** Start **

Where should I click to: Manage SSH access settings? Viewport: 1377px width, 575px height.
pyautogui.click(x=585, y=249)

** End **
** Start **

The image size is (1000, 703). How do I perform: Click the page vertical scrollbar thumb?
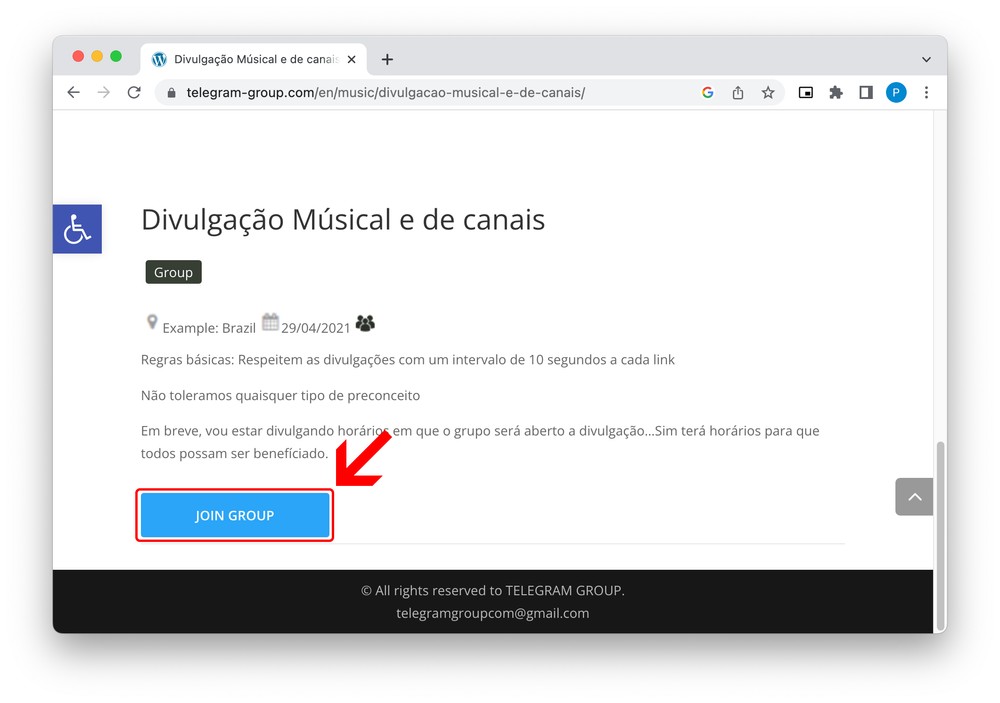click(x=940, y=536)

** End **
** Start **

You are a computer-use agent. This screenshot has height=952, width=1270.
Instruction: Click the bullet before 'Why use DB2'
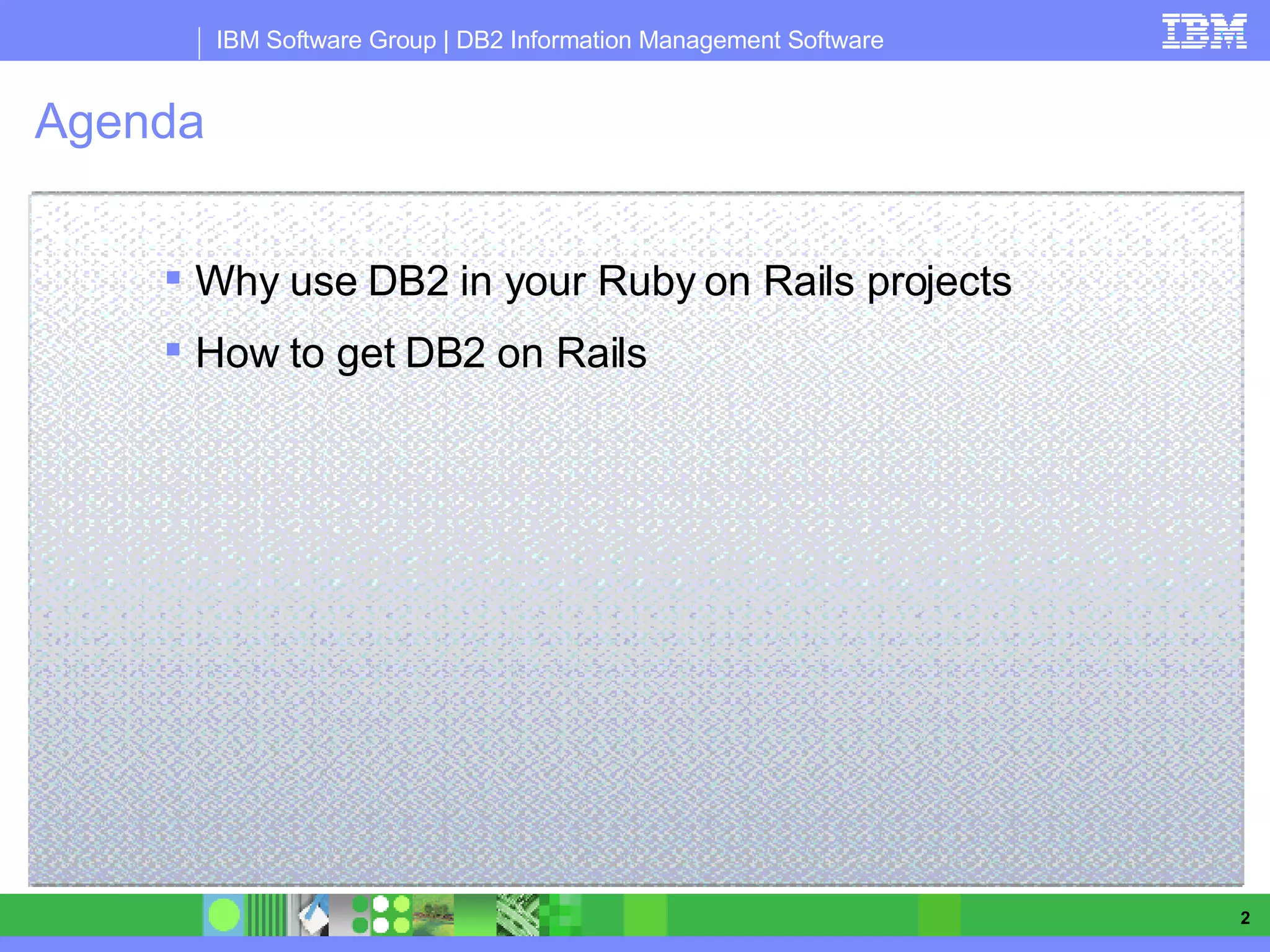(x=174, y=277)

** End **

» **What to work on**
Format the records from the line containing "The image size" through the line containing "click(x=940, y=536)" as a two-column CSV with the headers instruction and action, one row per record, with each field quoted and line breaks replaced by spaces. Omit the pictures.

» **Correct answer**
instruction,action
"The image size is (1000, 703). How do I perform: Click the page vertical scrollbar thumb?","click(x=940, y=536)"